I experienced something similar. my setup had one digi one IAP, three control logix CPUs, and 6 TCP/IP modbus slaves.


I was amazed that it worked (and continues to work), but I did notice if one of the slaves was not responding then the digi one IAP essentially rebooted in a loop until all the slaves were on-line again.


I never asked them about it since if one of my slaves isn't working probably the whole plant is down, and they are read only for trend data only, but definitely a pretty glaring issue with the product.


the digi one IAP is great bang for the buck and extremely versatile.
 
Hi Baj,

I experienced something similar. my setup had one digi one IAP, three control logix CPUs, and 6 TCP/IP modbus slaves.

I was amazed that it worked (and continues to work), but I did notice if one of the slaves was not responding then the digi one IAP essentially rebooted in a loop until all the slaves were on-line again.

I never asked them about it since if one of my slaves isn't working probably the whole plant is down, and they are read only for trend data only, but definitely a pretty glaring issue with the product.

the digi one IAP is great bang for the buck and extremely versatile.

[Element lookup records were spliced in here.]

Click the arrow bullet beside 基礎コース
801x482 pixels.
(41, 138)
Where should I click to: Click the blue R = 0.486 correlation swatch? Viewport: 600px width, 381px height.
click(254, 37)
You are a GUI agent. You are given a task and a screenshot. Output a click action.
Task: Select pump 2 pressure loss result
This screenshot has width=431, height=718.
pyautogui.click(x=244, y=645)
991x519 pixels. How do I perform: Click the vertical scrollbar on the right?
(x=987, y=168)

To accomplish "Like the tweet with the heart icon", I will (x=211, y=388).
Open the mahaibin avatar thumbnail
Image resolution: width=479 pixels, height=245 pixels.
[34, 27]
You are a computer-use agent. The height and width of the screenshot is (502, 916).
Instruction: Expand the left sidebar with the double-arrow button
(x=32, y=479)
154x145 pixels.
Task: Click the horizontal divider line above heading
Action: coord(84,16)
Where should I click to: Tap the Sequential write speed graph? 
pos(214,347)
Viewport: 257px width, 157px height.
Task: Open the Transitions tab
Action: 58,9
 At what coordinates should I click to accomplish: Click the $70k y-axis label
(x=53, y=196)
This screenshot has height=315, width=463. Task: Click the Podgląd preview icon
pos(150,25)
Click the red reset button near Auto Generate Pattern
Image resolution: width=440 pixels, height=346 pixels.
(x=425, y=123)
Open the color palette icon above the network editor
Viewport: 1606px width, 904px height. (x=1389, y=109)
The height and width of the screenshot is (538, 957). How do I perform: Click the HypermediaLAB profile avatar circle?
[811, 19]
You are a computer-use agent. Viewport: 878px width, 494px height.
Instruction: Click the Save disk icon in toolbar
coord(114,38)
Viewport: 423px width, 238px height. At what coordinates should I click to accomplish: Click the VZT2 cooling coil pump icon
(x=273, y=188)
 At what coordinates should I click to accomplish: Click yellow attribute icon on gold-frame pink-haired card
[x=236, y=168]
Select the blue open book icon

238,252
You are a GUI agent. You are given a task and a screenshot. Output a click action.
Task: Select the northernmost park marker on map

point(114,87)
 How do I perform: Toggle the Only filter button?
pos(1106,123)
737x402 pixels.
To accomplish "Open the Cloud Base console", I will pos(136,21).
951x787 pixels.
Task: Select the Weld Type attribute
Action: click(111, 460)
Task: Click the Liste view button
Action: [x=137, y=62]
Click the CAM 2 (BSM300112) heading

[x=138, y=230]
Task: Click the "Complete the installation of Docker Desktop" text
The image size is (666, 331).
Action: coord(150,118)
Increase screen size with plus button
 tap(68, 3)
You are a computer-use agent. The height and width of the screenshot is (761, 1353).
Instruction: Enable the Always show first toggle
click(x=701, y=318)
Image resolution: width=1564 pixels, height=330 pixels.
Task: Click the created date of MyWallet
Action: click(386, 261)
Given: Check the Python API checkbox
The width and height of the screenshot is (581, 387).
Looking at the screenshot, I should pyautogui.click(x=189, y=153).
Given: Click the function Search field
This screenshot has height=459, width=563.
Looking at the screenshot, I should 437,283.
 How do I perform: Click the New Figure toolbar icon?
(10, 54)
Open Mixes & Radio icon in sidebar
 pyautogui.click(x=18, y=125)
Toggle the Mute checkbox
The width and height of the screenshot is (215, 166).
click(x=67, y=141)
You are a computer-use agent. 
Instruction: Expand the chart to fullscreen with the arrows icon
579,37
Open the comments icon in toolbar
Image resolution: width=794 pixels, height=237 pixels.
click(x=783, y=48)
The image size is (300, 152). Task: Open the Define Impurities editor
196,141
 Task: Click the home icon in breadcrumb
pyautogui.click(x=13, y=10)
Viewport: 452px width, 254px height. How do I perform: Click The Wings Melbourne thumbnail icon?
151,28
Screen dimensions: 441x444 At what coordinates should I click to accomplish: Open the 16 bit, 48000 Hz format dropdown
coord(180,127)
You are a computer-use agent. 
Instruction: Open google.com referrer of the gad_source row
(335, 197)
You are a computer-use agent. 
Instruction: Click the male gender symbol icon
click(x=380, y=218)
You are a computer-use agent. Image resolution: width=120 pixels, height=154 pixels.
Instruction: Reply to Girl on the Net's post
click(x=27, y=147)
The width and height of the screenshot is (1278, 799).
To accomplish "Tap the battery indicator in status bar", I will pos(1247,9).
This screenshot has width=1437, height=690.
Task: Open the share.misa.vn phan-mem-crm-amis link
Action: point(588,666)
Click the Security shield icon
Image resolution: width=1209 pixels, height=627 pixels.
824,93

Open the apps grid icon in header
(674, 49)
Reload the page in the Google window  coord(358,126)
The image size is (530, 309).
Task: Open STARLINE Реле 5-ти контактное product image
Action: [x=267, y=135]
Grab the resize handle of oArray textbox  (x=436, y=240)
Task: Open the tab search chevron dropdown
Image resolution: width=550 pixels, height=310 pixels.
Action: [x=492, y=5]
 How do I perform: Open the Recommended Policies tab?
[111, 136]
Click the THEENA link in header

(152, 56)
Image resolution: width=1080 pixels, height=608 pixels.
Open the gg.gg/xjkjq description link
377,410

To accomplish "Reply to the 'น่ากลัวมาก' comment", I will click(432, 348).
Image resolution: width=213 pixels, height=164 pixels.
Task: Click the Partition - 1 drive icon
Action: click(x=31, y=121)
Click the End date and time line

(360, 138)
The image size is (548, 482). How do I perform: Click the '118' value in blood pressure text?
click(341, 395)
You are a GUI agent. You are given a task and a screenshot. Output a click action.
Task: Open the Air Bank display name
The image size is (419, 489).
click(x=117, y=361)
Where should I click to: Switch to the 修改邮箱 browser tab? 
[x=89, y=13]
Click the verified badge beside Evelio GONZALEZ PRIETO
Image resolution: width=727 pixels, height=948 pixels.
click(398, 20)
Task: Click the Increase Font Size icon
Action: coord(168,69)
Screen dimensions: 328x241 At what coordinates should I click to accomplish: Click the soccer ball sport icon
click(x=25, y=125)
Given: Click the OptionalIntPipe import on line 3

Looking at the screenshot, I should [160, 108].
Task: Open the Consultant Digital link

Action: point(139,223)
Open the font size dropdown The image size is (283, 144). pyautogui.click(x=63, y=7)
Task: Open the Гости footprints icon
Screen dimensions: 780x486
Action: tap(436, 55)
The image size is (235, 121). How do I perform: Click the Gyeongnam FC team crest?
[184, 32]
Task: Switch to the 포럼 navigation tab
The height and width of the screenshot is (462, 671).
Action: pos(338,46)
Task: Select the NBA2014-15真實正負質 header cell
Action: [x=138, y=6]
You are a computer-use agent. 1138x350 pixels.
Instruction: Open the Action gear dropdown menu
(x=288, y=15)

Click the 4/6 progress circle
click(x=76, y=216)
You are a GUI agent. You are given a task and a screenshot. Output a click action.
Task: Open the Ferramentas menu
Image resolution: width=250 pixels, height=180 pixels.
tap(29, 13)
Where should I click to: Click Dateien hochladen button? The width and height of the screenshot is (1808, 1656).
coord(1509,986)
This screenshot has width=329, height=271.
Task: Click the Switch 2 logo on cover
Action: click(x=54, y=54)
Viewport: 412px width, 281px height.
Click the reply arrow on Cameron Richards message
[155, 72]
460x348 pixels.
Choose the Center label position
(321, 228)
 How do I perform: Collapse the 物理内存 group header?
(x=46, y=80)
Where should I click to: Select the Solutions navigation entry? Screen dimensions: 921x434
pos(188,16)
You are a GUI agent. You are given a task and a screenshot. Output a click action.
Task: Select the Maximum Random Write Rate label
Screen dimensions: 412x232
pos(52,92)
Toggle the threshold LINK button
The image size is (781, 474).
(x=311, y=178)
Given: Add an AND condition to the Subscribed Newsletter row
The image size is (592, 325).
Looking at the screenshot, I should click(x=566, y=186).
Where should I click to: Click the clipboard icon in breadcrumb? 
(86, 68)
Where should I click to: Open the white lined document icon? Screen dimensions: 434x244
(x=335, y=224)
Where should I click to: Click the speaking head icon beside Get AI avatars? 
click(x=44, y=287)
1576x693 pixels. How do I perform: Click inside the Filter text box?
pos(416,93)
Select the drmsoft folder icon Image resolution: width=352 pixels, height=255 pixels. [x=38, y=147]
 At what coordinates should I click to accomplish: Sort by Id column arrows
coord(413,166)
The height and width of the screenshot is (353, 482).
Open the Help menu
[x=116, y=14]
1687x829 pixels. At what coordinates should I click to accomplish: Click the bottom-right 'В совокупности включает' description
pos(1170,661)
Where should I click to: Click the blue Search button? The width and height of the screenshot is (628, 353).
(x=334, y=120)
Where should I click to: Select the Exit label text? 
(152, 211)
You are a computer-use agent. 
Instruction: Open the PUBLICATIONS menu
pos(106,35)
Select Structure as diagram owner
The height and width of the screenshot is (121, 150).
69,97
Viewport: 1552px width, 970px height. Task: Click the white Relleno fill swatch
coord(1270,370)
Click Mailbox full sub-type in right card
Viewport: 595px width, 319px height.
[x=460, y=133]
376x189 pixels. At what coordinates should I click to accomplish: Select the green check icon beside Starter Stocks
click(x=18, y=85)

I agree, their products have been good in the past, and the Digi One IAP works well if everything is perfect, but this bug is a pretty glaring flaw and their refusal to investigate/correct is something I won't tolerate, not for our company and certainly not for my customers. As an integrator this makes me look bad too when I'm the one who selected/installed it.

I'm going to try the Spectrum unit recommended by Firejo above on our next installation, the cost is comparable and for $200 more you can interface to Siemens also.